Brief 1 » List the headings that begin with Q and a number in the passage about Boost.Async below, without the Q labels.

Passage to read »
--

Also, the automatic installation of signal handling is a good thing.

Q1: Default completion token for other Boost libraries
================================================================

I guess it will be a very common thing for all apps using Boost.Async
to have to change the default completion token to use_op or use_task.
Like you do in the examples

> using tcp_acceptor = async::use_op_t::as_default_on_t<tcp::acceptor>;
> using tcp_socket = async::use_op_t::as_default_on_t<tcp::socket>;

Could this be provided automatically, at least for other Boost
libraries? I know this would be a lot of work, but it would make user
code less verbose and users would not have to face the token concept
at first.

Q2: Lazy vs Eager
================================================================

> It’s an eager coroutine and recommended as the default;

Great, we can experiment with eagerness and laziness. But why is an
eager coroutine recommended as default?

Q3: async_ready looks great
================================================================

> We can however implement our own ops, that can also utilize the
> async_ready optimization. To leverage this coroutine feature, async
> provides an easy way to create a skipable operation:

I think I have a use case for this feature: My first implementation of
the RESP3 parser for Boost.Redis was based on Asio's async_read_until,
which like every Asio async function, calls completion as if by post.
The cost of this design is however high in situations where the next
\r\n delimiter is already in the buffer when async_read_until is
called again. The resulting rescheduling with post is actually
unnecessary and greatly impacts performance, being able to skip the
post has performance benefits. But what does *an easy way to create a
skipable operation* actually mean? Does it

- avoid a suspension point?

--

Dataset records »
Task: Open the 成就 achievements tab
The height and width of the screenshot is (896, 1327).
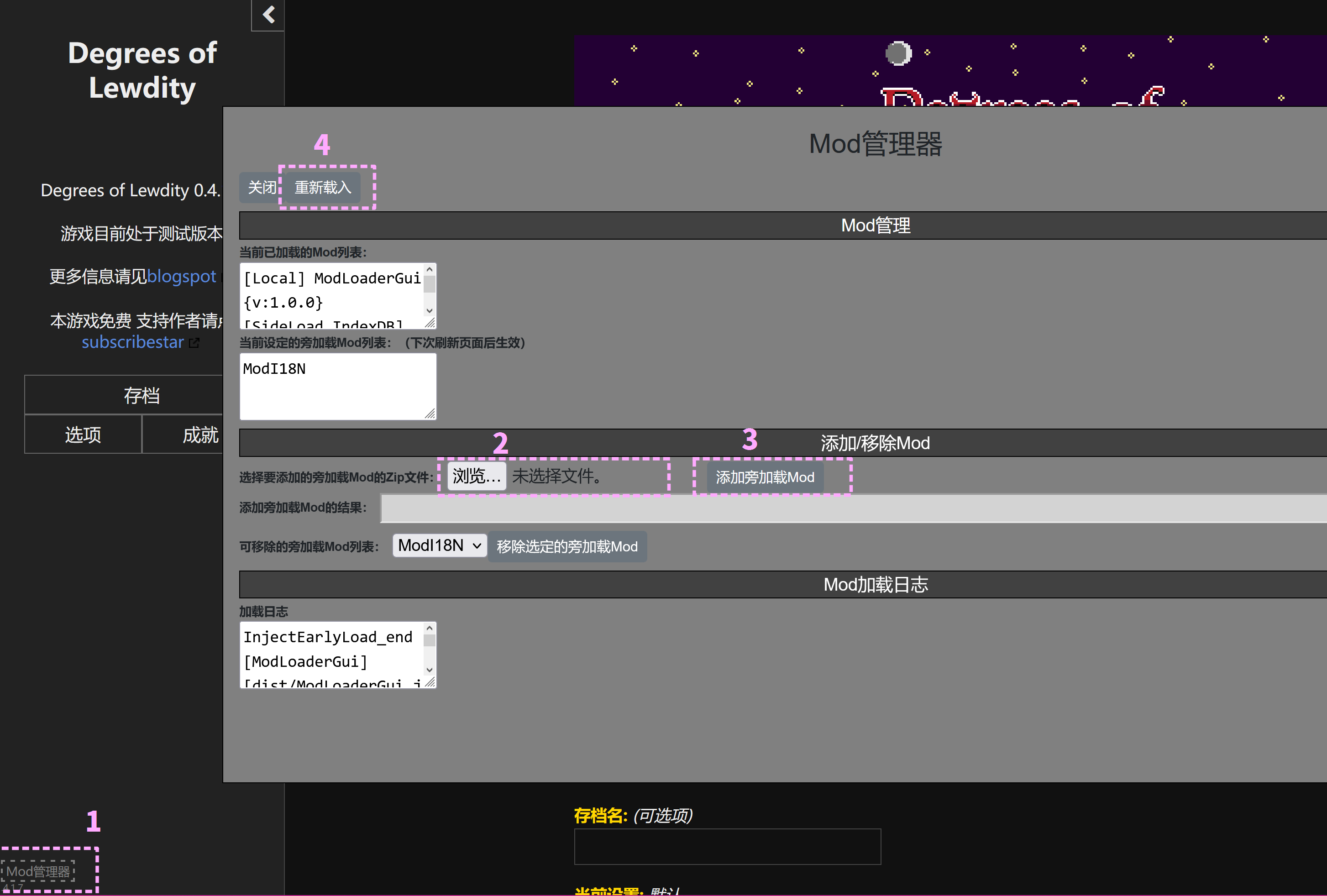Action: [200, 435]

--

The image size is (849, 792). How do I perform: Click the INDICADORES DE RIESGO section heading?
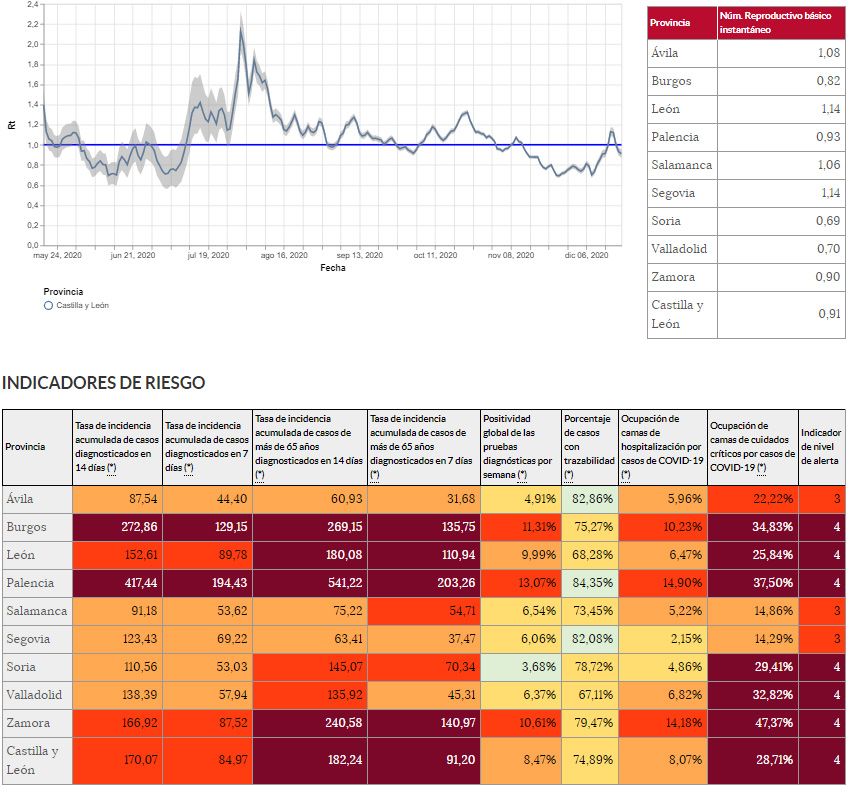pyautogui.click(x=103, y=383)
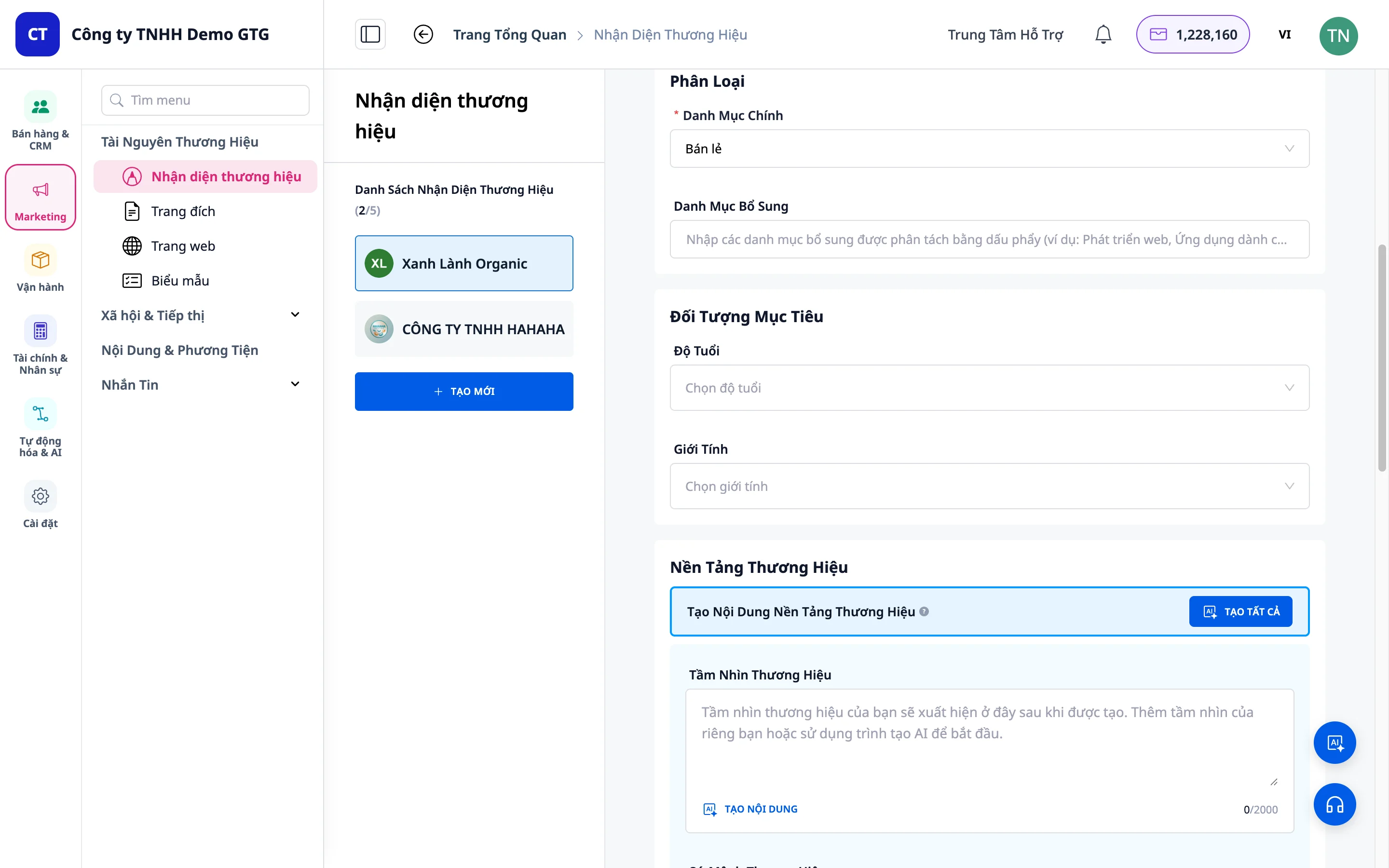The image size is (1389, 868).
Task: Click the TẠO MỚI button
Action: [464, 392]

--

Brief 2 » Copy the entries above from the line with "Task: Open the 成就 achievements tab" up to and including the line with "Action: [200, 435]". Leave the pictures out.

Expected answer 1 »
Default completion token for other Boost libraries
Lazy vs Eager
async_ready looks great

Expected answer 2 »
Task: Open the 成就 achievements tab
The height and width of the screenshot is (896, 1327).
Action: [200, 435]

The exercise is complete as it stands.